**** Provided information

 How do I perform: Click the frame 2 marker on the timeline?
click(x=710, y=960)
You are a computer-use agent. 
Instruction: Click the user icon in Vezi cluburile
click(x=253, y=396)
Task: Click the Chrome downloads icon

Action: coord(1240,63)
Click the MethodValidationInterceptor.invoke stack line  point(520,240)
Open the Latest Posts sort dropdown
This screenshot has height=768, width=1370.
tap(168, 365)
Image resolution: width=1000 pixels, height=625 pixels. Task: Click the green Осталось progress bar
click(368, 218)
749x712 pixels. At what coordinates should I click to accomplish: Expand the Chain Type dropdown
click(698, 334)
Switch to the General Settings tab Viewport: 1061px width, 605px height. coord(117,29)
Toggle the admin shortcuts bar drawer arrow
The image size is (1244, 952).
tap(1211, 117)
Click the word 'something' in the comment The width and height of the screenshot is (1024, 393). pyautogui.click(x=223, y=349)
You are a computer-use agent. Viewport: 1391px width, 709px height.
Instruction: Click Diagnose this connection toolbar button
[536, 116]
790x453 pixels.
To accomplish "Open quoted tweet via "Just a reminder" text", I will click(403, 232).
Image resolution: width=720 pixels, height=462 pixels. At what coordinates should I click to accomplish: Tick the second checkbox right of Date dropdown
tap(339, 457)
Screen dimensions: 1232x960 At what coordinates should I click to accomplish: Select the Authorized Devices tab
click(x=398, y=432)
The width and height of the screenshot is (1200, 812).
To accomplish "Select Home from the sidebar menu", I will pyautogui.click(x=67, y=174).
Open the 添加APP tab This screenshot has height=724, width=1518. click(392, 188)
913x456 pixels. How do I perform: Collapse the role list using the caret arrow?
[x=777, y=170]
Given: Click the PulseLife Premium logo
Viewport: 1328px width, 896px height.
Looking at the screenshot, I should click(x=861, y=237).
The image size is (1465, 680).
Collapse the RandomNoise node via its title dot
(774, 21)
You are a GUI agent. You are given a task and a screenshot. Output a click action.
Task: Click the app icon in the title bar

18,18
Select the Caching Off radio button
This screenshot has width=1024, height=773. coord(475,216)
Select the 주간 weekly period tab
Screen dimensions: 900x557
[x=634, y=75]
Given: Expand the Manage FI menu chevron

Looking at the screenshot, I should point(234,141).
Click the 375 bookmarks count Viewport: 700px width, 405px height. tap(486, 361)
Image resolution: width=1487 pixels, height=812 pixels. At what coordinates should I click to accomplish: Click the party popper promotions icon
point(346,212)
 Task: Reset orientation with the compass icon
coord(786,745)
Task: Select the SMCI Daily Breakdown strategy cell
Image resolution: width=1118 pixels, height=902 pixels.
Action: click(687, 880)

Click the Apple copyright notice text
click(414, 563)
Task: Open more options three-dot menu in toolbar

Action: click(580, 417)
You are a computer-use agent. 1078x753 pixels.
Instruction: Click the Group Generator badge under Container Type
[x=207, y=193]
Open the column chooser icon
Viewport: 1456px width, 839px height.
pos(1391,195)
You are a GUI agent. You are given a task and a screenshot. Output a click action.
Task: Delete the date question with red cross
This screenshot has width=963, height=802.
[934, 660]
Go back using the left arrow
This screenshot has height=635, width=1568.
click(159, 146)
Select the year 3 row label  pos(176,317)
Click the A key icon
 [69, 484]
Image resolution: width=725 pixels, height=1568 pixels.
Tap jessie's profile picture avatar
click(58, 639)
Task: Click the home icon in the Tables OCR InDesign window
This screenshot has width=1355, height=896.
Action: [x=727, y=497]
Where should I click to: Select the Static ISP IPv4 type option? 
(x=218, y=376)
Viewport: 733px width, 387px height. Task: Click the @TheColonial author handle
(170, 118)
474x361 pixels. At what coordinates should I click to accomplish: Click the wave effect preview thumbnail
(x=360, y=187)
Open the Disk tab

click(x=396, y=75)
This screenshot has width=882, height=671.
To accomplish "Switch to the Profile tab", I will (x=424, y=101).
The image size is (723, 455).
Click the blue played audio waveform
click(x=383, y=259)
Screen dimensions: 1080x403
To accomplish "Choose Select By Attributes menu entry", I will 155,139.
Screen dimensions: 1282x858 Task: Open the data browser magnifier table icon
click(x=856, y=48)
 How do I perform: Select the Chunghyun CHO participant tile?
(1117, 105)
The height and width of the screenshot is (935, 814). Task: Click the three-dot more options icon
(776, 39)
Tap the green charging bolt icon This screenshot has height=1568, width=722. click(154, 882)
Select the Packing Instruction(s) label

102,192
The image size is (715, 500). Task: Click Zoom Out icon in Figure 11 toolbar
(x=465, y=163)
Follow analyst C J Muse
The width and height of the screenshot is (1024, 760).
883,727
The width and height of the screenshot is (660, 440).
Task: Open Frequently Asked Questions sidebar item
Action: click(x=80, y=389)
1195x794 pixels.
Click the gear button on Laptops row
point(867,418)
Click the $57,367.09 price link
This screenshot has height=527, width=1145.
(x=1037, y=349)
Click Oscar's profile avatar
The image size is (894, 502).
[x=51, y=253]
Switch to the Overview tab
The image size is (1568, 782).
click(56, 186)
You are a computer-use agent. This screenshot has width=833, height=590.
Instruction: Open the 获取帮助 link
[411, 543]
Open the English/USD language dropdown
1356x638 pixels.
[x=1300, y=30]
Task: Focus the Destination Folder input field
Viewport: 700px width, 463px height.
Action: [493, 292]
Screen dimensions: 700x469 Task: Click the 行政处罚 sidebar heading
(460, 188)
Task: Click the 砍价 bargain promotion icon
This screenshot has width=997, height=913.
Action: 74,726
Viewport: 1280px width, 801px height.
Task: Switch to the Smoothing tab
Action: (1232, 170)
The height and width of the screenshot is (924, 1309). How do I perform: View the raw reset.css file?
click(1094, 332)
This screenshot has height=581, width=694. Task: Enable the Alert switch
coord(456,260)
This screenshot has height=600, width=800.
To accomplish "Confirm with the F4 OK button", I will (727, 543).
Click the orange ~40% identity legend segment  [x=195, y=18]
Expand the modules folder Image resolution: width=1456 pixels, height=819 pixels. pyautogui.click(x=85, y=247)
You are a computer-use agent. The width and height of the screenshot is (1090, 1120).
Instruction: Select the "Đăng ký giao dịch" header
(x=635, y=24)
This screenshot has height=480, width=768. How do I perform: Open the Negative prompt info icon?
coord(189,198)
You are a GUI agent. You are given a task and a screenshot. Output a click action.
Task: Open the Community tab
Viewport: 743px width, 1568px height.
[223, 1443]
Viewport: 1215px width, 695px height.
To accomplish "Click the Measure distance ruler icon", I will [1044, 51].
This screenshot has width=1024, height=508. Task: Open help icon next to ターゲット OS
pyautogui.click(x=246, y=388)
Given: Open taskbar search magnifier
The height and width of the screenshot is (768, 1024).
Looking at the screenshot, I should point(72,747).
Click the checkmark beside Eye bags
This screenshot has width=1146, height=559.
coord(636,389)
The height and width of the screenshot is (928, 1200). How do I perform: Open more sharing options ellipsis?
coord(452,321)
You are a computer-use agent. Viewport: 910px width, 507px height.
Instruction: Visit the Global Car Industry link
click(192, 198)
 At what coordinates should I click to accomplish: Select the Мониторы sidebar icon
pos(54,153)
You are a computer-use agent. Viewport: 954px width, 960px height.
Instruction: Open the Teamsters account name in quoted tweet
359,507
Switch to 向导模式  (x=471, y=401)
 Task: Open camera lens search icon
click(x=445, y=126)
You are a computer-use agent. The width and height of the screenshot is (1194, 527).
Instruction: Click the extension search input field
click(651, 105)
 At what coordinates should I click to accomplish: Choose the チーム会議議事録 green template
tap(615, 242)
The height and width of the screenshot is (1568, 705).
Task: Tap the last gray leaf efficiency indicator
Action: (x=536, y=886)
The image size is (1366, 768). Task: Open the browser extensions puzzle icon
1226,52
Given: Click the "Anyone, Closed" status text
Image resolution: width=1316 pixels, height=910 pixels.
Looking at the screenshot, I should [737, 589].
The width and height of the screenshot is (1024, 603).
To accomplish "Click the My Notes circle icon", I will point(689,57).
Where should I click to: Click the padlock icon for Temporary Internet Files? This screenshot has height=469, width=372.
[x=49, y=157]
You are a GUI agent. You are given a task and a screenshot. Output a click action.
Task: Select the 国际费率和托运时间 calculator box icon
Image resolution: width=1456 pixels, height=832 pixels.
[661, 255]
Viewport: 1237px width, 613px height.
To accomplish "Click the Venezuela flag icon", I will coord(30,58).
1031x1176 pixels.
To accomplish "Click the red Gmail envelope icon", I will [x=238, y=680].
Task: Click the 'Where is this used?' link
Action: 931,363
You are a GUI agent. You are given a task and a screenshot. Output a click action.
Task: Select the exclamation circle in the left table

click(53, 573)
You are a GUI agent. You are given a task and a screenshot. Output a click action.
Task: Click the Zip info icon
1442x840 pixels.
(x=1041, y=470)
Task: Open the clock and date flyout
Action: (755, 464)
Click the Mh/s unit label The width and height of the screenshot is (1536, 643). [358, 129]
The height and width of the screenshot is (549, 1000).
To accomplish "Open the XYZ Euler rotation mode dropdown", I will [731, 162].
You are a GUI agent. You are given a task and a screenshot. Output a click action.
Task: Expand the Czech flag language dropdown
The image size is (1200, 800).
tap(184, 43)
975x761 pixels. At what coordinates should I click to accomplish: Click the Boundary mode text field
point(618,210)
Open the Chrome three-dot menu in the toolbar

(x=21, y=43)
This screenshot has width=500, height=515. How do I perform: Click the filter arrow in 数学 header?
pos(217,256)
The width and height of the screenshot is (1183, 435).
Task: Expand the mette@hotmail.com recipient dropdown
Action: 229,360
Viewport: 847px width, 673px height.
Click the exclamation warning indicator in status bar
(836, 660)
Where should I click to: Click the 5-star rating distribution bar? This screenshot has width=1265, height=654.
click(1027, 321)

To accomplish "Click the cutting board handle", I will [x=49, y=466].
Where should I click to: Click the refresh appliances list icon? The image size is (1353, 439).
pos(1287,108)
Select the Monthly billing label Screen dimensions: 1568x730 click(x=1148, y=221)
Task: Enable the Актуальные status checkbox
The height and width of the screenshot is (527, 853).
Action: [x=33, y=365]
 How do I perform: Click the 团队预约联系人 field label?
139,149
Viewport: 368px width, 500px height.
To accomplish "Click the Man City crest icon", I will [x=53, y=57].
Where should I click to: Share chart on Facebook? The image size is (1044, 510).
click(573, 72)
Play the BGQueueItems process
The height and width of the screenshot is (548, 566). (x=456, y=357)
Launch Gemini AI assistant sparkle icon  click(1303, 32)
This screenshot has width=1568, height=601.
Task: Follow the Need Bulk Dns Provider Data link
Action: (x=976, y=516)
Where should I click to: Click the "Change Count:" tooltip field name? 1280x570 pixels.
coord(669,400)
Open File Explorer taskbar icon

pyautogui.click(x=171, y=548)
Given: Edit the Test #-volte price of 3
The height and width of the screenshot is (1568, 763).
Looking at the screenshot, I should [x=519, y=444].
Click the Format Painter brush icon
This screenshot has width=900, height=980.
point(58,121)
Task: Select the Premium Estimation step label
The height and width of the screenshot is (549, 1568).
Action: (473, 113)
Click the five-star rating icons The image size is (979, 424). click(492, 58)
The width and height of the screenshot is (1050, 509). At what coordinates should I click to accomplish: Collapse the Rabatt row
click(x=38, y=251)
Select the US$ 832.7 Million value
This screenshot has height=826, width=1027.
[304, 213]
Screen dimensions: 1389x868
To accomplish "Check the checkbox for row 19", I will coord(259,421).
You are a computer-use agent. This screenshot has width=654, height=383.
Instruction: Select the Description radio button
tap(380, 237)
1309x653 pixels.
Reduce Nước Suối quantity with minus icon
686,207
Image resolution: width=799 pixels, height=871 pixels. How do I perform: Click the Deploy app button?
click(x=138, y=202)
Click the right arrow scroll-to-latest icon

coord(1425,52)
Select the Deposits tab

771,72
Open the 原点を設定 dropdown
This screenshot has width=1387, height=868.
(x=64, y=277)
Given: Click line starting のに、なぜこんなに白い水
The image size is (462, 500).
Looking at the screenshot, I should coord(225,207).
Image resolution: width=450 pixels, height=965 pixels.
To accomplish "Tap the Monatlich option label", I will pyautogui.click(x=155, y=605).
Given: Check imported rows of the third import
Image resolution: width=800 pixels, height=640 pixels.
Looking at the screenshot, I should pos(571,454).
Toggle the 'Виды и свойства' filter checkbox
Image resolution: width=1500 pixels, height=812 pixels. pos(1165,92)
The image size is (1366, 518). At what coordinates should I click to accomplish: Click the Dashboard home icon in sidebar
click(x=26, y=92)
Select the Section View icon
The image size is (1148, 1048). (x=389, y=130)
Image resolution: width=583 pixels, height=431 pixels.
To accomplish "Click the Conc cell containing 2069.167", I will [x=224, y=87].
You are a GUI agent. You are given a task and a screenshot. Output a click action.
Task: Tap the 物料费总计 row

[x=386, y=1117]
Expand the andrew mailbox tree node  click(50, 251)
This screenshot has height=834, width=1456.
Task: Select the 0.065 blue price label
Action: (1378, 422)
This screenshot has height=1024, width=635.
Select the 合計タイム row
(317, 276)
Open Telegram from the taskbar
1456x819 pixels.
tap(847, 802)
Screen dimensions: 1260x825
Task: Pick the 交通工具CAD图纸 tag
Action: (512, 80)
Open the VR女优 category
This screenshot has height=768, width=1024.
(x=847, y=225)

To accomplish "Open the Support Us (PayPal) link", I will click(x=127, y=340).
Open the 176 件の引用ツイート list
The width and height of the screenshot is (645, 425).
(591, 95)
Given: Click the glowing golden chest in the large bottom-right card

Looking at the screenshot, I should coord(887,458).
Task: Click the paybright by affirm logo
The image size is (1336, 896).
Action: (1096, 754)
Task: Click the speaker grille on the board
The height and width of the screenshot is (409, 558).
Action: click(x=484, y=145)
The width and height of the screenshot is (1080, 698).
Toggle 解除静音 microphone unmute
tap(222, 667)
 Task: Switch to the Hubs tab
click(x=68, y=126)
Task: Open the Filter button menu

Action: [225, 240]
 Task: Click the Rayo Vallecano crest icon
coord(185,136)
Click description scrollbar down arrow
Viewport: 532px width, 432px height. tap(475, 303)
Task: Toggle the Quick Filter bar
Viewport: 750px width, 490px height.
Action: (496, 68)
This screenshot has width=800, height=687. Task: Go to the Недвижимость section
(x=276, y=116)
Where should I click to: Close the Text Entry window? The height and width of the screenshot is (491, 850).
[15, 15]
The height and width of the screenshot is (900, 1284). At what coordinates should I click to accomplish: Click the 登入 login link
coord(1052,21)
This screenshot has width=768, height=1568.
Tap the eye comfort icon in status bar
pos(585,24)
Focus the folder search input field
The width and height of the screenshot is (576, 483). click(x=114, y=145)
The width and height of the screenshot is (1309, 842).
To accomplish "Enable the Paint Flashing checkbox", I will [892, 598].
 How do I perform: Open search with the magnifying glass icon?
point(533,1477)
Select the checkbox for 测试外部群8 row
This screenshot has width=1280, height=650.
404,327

********

» Task description
Within the entries, count the lines containing the string "logo" and state nothing but the result.

» Output
2